▸ **RECORD EXCERPTS**:
=====

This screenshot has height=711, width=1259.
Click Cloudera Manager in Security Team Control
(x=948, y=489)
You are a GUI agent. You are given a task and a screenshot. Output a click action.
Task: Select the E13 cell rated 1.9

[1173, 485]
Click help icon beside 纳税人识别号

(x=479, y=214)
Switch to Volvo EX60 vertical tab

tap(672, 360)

=====

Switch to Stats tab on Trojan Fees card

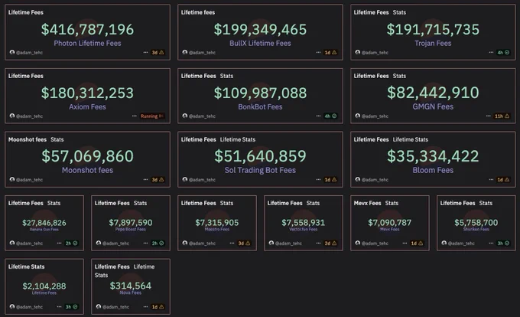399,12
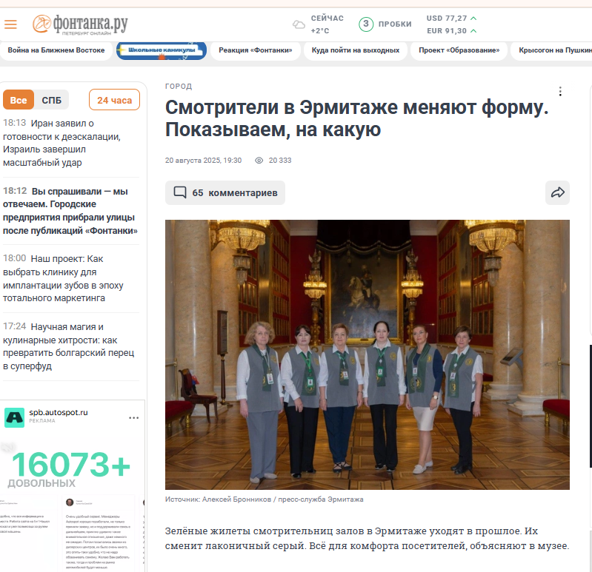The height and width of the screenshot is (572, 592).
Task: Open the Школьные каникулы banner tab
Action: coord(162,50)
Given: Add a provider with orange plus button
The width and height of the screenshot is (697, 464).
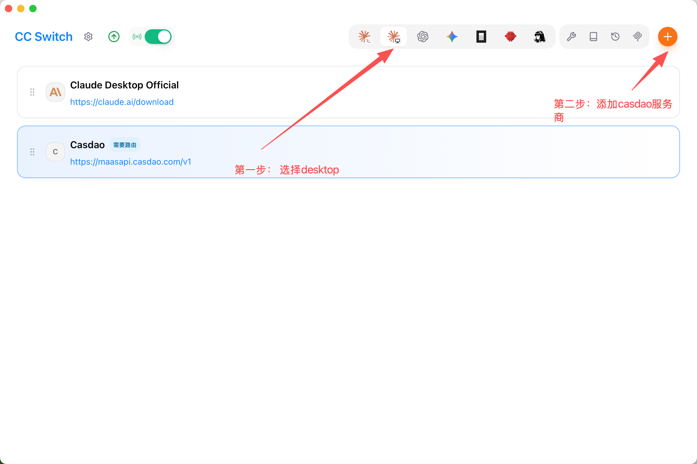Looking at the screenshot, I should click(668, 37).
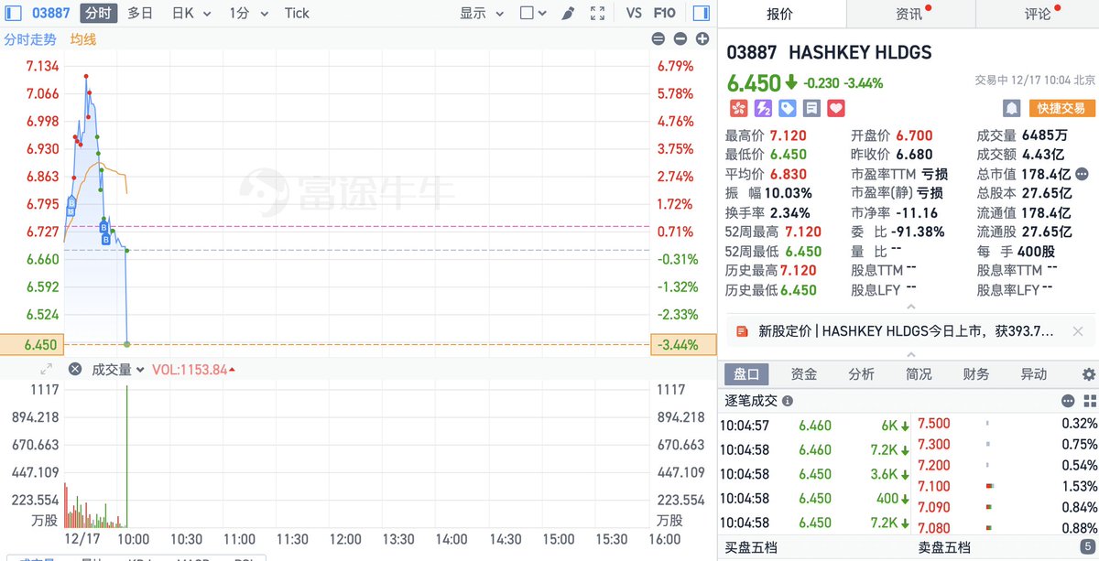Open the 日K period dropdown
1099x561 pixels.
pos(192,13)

=====

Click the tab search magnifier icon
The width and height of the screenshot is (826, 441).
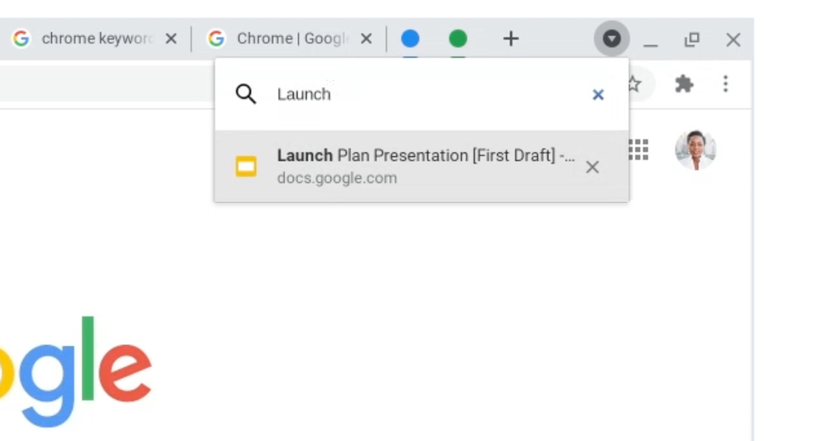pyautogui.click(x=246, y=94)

=====

▸ **DO THIS**: Duplicate the data from the line containing "This screenshot has height=711, width=1259." down to the line containing "tap(672, 360)", both included.

▸ **THE ANSWER**:
This screenshot has height=711, width=1259.
Click Cloudera Manager in Security Team Control
(x=948, y=489)
You are a GUI agent. You are given a task and a screenshot. Output a click action.
Task: Select the E13 cell rated 1.9

[1173, 485]
Click help icon beside 纳税人识别号

(x=479, y=214)
Switch to Volvo EX60 vertical tab

tap(672, 360)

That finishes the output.